PROBLEMS TO SOLVE:
(a) In the article about the Jazz facing James Harden, what team and city does Utah open its first-round playoff series against and in?
(b) Using the article about the Jazz facing James Harden, explain why the first-round showdown is called "that much more enticing."
(c) List every action the article about the Jazz facing James Harden gives for Harden as a left-handed wizard with the ball.

READING TEXT:
= Beginning of Section =
Is there a formula to slow down reigning MVP James Harden? ‘If there’s one, let me know,’ says Jazzman Rudy Gobert

For second straight year, Utah draws the league’s most dynamic offensive player — and stiffest individual test — in the NBA postseason

(Scott Sommerdorf | The Salt Lake Tribune) Houston Rockets guard James Harden (13) yells out a play to team mates during second half play. The Rockets beat the Jazz 100-87, Sunday, May 6, 2018.

A nemesis is defined as “a long-standing rival, an archenemy, the inescapable agent of something or somebody’s downfall.”

So yes, the Jazz have James Harden on their minds once again.

The league’s reigning Most Valuable Player, the man who does everything, the force that cannot be stopped, returns to the scene when Utah opens its best-of-seven first-round playoff series against Rockets in Houston on Sunday.

“Is there a formula?” Jazz center Rudy Gobert said when asked if there’s a blueprint to slowing Harden down. “Looking for it. If there’s one, let me know. Hopefully we find it.”

Harden’s game is both definitive and antithetical for the modern NBA, a left-handed wizard with the ball who lures in defenders, draws absurd foul calls, buries absurdly deep 3-pointers and wiggles his way into the lane with opponents seemingly glued to his hip. And he still makes it work, because only he can do what he does. Usually to the cheers of Rockets fans and to the maddening, hair-pulling, expletive-inducing ire of those who watch, always waiting for him to slip up.

It doesn’t happen often. Harden is typically in control, which makes the first-round showdown with the Jazz that much more enticing. A defense-first, share-the-ball-at-all-times group in the Jazz versus the MVP who, at times, tucks the ball into his elbow alone atop the 3-point line, waiting for a weakness to expose itself.

“A lot of times, he gets to his comfort zone,” said Jazz guard Donovan Mitchell. “You could say you can take him out of his comfort zone, but it’s easy to say. He’s done it on every team. For us, it’s making it tough on him, finding ways to break the rhythm, and he has counters to that, so we’ve got to be able to be ready for those.”
= End of Section =
RECORDED DATA:
= Beginning of Section =
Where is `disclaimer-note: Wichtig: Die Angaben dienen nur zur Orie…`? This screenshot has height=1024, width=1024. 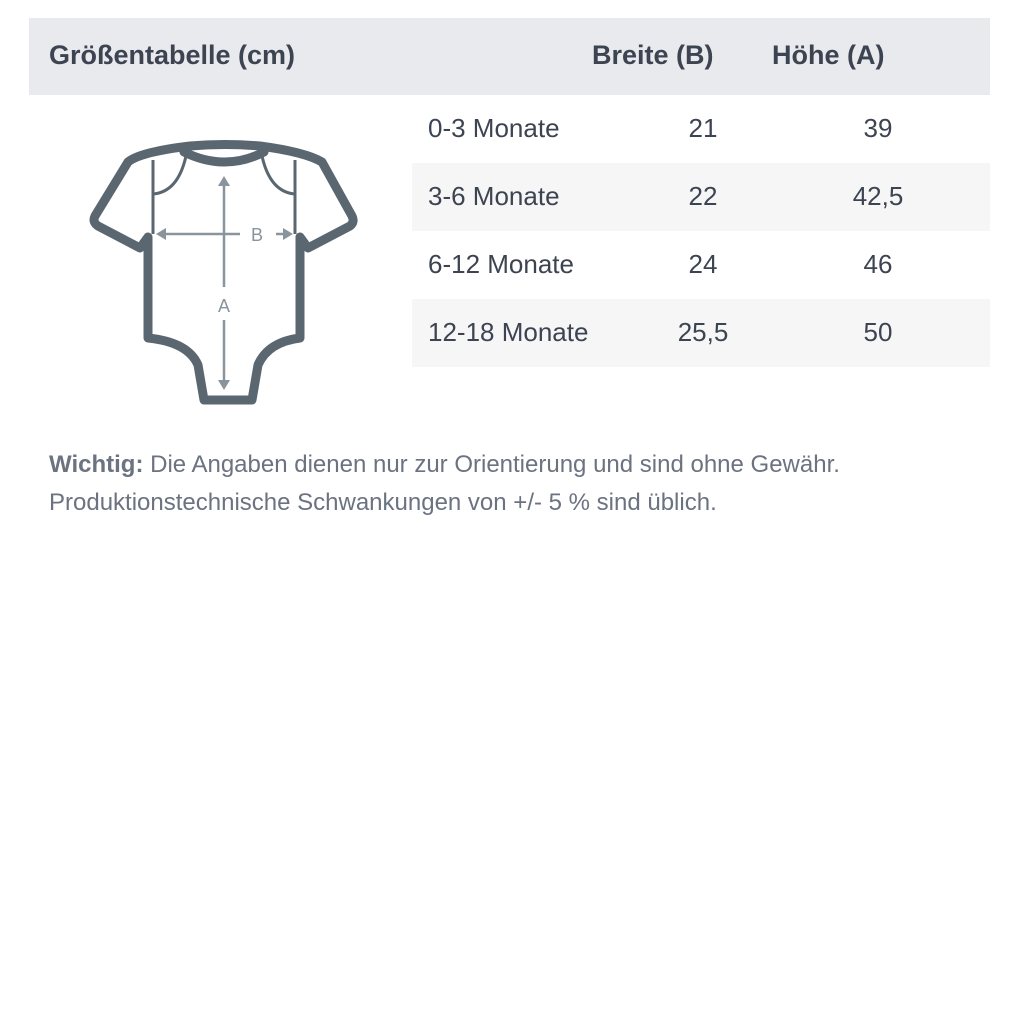
disclaimer-note: Wichtig: Die Angaben dienen nur zur Orie… is located at coordinates (444, 484).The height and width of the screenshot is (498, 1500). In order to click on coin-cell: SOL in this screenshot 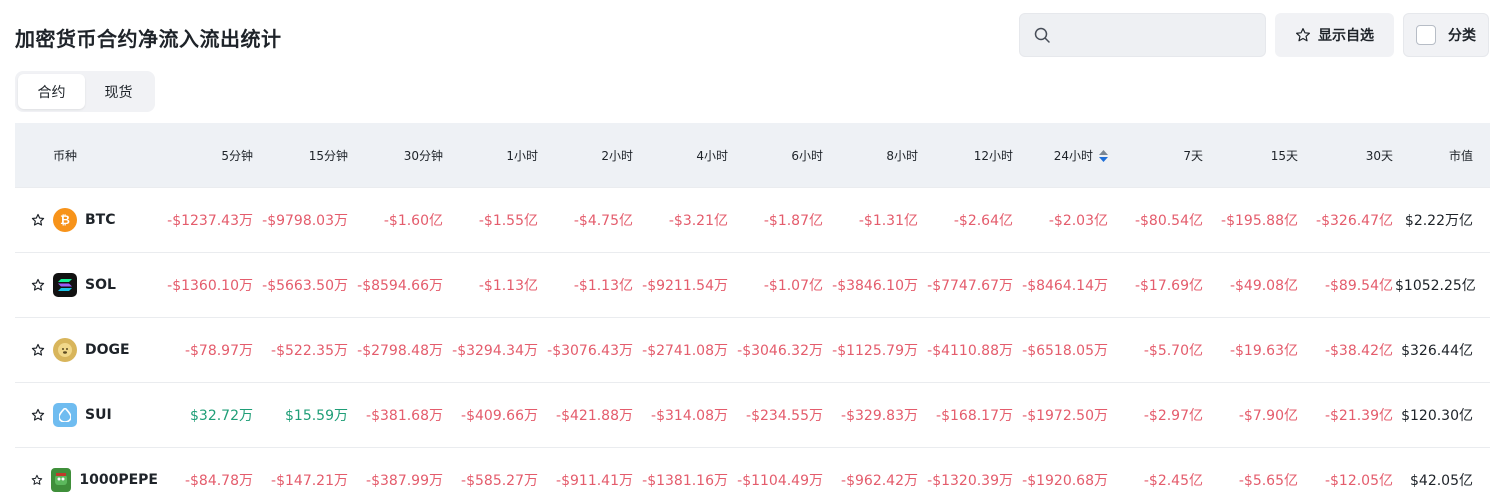, I will do `click(88, 285)`.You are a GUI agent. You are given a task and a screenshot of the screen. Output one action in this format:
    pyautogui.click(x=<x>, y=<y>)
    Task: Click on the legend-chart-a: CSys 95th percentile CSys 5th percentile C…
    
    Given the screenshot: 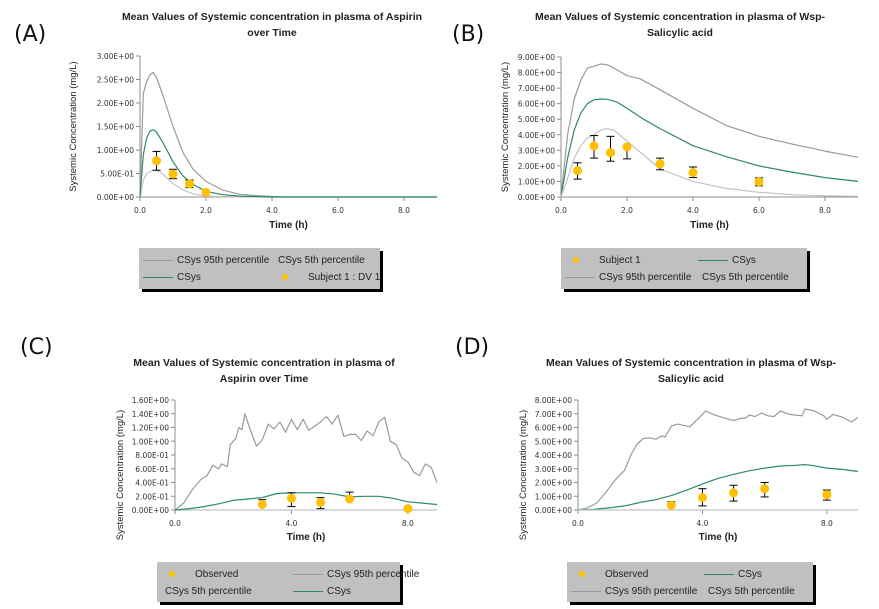 What is the action you would take?
    pyautogui.click(x=260, y=268)
    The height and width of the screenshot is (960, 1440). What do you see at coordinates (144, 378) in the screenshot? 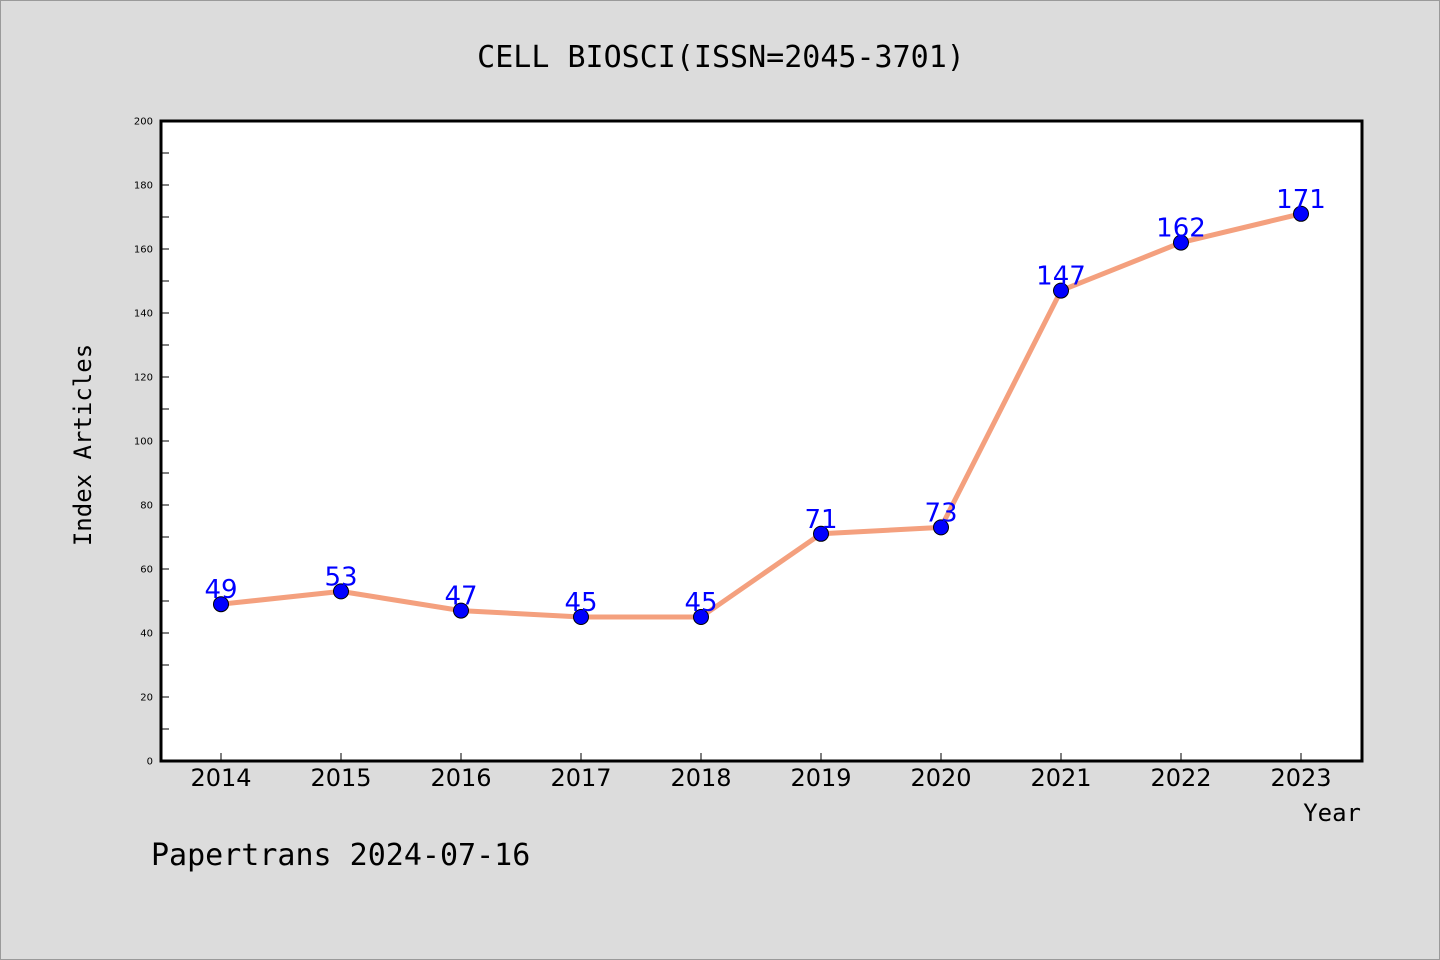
= End of Section =
YOUR WRITTEN ANSWERS:
(a) Utah opens against the Rockets in Houston.

(b) Harden is usually in control. That sets up a contrast between the Jazz, a defense-first team that shares the ball at all times, and an MVP who sometimes holds the ball alone atop the 3-point line, waiting for a weakness to show.

(c)
- Lures in defenders
- Draws absurd foul calls
- Buries absurdly deep 3-pointers
- Wiggles his way into the lane with opponents seemingly glued to his hip